En un comunicado, Televisa dijo haber escuchado la acusación divulgada por Berriel en redes sociales, misma que, dijo la empresa citando a las autoridades, tras una detención fue validada por la Fiscalía General del Estado de Guerrero y por un juez local. La compañía agregó que suspendería temporalmente las grabaciones del actor en la telenovela ¿Qué le pasa a mi familia?, producida por Juan Osorio, y expresó su “solidaridad y acompañamiento para todas las mujeres hoy, #8M, y todos los días”.
La Fiscalía General del Estado de Guerrero es la entidad estatal encargada de investigar y perseguir delitos en ese estado de México, función similar a la del Ministerio Público en Chile. El uso de la letra N en el nombre del actor responde a prácticas legales mexicanas para proteger la identidad de personas investigadas.
Berriel relató en un video de cerca de diez minutos que tras salidas previas con Gonzalo “N”, aceptó un viaje a Acapulco donde también estuvieron Eduardo “O”, la novia de éste, y familiares. Según su testimonio, en una cena quedaron ella, Gonzalo y Eduardo, y la conversación derivó a la alusión de tríos sexuales. Berriel dijo sentirse incómoda y que estaba bajo efectos del alcohol. En el comunicado de Televisa se menciona que la empresa actúa para “conocer a fondo lo sucedido”, sin entregar más precisiones sobre el proceso interno ni sobre plazos.
Gonzalo “N” forma parte del reparto de producciones previas de Televisa, como Antes muerta que Lichita, Enamorándome de Ramón y Despertar contigo. La suspensión es una medida administrativa precautoria, no una condena; la Fiscalía local y el juez, según la televisora, han intervenido en alguna etapa de la investigación, pero la información pública disponible no detalla formalmente cargos presentados ni el estado procesal exacto.
Este episodio se inscribe en una serie de denuncias públicas en México y América Latina que han tensionado a la industria del entretenimiento sobre cómo responder ante la violencia sexual. En México, casos como el de Nath Campos, creadora de contenido que denunció una agresión, reavivaron debates sobre protocolos de actuación. En Chile, la discusión sobre mecanismos de denuncia, protección a las víctimas y protocolos en set de grabación también ha avanzado en los últimos años, aunque persisten críticas sobre la revictimización y la falta de canales independientes.
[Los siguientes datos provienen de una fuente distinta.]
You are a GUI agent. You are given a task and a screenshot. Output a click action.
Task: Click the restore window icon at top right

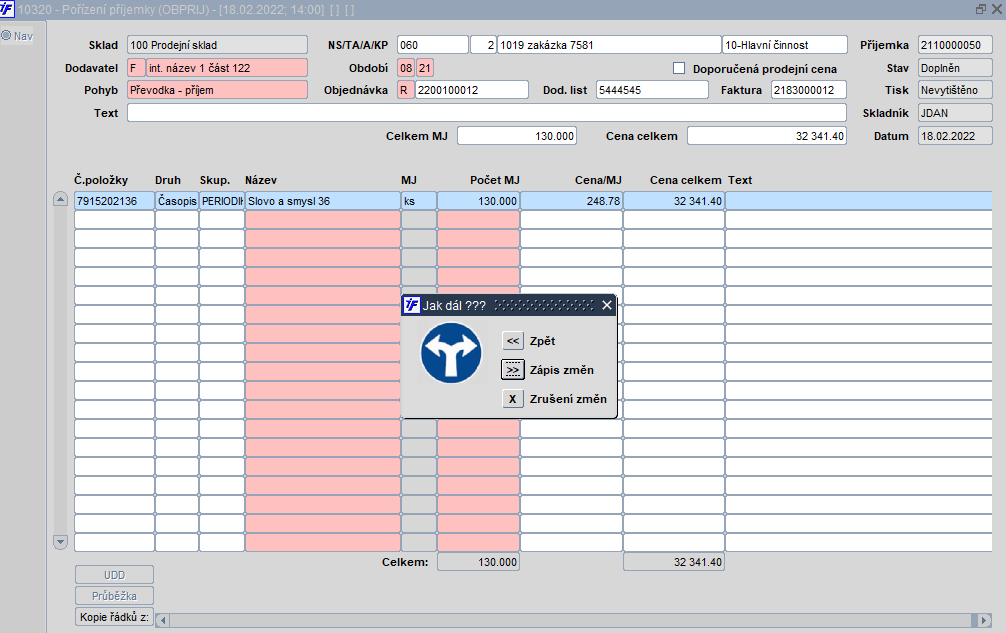click(980, 9)
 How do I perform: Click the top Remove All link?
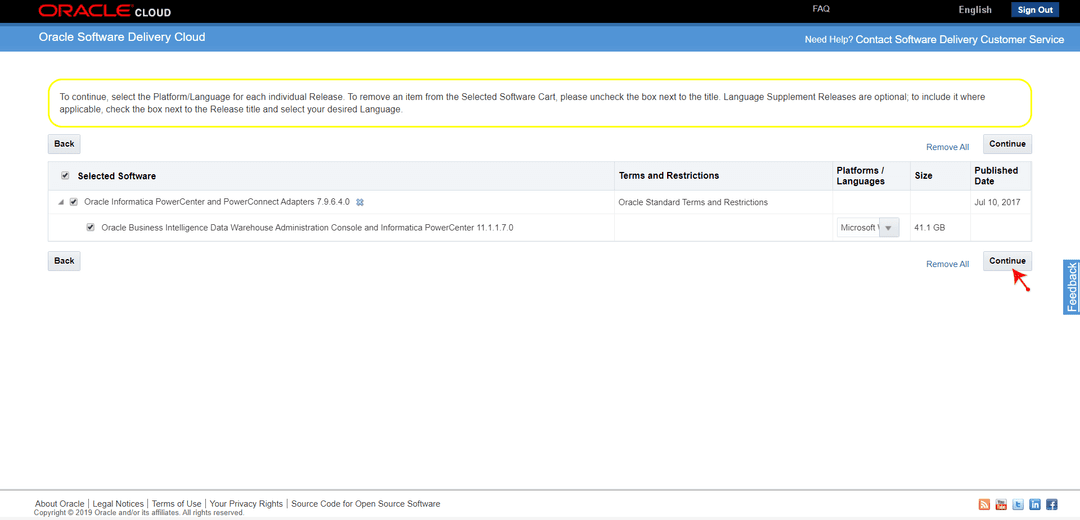click(x=947, y=147)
La decisión de Televisa llega además en la jornada del 8 de marzo, día internacional de la mujer, circunstancia que la empresa citó en su comunicado. Para las víctimas y para la industria, la suspensión es un primer gesto público, cuyo alcance dependerrá de las siguientes actuaciones judiciales y de si las productoras implementan medidas internas claras, transparentes y con garantía de derechos para las denunciantes.
Quedan preguntas abiertas: cómo seguirá la investigación en Guerrero, si la Fiscalía presentará cargos formales, y qué protocolos aplicará Televisa para evitar la revictimización y proteger a trabajadores y trabajadoras en sus producciones. Con los datos disponibles, no es posible afirmar más sobre el resultado legal del caso.